* **Problem statement**:
Repeat the listing in full, preserving every character.

━━━ Source data

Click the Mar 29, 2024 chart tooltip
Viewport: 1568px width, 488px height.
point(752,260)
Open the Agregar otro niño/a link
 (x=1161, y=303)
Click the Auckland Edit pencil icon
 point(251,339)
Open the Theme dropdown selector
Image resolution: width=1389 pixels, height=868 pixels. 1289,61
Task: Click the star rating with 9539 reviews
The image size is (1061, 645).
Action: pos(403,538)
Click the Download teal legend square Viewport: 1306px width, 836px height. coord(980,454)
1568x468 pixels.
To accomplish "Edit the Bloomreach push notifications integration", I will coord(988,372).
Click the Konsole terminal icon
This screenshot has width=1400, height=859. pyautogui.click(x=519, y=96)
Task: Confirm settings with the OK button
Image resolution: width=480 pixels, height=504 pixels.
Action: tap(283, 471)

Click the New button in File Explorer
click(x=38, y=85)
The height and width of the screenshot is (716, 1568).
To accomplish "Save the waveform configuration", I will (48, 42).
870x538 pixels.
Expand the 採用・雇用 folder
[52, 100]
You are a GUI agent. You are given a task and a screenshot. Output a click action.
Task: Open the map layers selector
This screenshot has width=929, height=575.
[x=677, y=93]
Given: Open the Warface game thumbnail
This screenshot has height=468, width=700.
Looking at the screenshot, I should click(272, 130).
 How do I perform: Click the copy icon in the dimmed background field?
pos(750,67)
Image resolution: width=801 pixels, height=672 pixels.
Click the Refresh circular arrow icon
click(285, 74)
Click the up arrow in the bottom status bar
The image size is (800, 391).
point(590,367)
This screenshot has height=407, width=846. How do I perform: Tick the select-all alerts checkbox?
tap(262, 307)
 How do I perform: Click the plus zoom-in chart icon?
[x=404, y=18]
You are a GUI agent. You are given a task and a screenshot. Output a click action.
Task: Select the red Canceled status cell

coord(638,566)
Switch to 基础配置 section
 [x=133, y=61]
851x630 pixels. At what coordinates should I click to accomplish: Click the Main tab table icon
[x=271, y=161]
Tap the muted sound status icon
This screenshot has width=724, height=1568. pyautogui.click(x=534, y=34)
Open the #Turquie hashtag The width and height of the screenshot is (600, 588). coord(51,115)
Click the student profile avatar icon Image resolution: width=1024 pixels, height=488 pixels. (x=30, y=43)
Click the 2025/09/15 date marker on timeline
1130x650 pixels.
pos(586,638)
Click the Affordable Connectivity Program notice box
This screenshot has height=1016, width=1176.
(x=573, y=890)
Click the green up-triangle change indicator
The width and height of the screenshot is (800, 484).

━━━━━━

* **Output of the exercise**:
Click the Mar 29, 2024 chart tooltip
Viewport: 1568px width, 488px height.
point(752,260)
Open the Agregar otro niño/a link
 (x=1161, y=303)
Click the Auckland Edit pencil icon
 point(251,339)
Open the Theme dropdown selector
Image resolution: width=1389 pixels, height=868 pixels. 1289,61
Task: Click the star rating with 9539 reviews
The image size is (1061, 645).
Action: pos(403,538)
Click the Download teal legend square Viewport: 1306px width, 836px height. coord(980,454)
1568x468 pixels.
To accomplish "Edit the Bloomreach push notifications integration", I will coord(988,372).
Click the Konsole terminal icon
This screenshot has width=1400, height=859. pyautogui.click(x=519, y=96)
Task: Confirm settings with the OK button
Image resolution: width=480 pixels, height=504 pixels.
Action: tap(283, 471)

Click the New button in File Explorer
click(x=38, y=85)
The height and width of the screenshot is (716, 1568).
To accomplish "Save the waveform configuration", I will (48, 42).
870x538 pixels.
Expand the 採用・雇用 folder
[52, 100]
You are a GUI agent. You are given a task and a screenshot. Output a click action.
Task: Open the map layers selector
This screenshot has width=929, height=575.
[x=677, y=93]
Given: Open the Warface game thumbnail
This screenshot has height=468, width=700.
Looking at the screenshot, I should click(272, 130).
 How do I perform: Click the copy icon in the dimmed background field?
pos(750,67)
Image resolution: width=801 pixels, height=672 pixels.
Click the Refresh circular arrow icon
click(285, 74)
Click the up arrow in the bottom status bar
The image size is (800, 391).
point(590,367)
This screenshot has height=407, width=846. How do I perform: Tick the select-all alerts checkbox?
tap(262, 307)
 How do I perform: Click the plus zoom-in chart icon?
[x=404, y=18]
You are a GUI agent. You are given a task and a screenshot. Output a click action.
Task: Select the red Canceled status cell

coord(638,566)
Switch to 基础配置 section
 [x=133, y=61]
851x630 pixels. At what coordinates should I click to accomplish: Click the Main tab table icon
[x=271, y=161]
Tap the muted sound status icon
This screenshot has width=724, height=1568. pyautogui.click(x=534, y=34)
Open the #Turquie hashtag The width and height of the screenshot is (600, 588). coord(51,115)
Click the student profile avatar icon Image resolution: width=1024 pixels, height=488 pixels. (x=30, y=43)
Click the 2025/09/15 date marker on timeline
1130x650 pixels.
pos(586,638)
Click the Affordable Connectivity Program notice box
This screenshot has height=1016, width=1176.
(x=573, y=890)
Click the green up-triangle change indicator
The width and height of the screenshot is (800, 484).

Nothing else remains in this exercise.